- **Work to complete**
In the listing below, identify each line with the word "sidebar" and return those lines.
- Opening Delimiter -
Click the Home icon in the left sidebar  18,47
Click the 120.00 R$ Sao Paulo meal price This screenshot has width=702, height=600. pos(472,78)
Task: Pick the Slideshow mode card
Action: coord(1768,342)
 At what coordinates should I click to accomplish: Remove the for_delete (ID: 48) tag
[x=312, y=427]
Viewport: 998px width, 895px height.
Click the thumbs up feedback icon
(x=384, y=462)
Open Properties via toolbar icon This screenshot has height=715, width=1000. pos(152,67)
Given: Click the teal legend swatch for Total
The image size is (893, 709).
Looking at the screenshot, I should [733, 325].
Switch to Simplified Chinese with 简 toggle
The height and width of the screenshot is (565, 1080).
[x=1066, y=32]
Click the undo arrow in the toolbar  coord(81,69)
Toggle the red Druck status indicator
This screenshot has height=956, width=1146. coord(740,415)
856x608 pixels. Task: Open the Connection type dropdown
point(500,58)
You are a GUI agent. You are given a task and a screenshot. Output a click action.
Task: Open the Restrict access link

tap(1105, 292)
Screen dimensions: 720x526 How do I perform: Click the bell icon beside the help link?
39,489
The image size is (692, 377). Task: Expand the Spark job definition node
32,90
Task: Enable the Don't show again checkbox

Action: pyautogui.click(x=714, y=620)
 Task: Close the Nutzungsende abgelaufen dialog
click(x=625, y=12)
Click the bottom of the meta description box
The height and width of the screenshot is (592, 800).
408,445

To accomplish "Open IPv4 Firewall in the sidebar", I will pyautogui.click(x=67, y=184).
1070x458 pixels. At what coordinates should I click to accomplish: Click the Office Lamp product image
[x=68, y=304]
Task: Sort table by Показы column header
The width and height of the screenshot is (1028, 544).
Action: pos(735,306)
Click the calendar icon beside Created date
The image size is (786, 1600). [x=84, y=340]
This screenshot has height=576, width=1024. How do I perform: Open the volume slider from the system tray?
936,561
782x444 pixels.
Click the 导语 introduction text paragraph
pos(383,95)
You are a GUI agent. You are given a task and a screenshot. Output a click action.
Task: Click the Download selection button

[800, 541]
- Closing Delimiter -
- **Response area**
Click the Home icon in the left sidebar  18,47
To accomplish "Open IPv4 Firewall in the sidebar", I will pyautogui.click(x=67, y=184).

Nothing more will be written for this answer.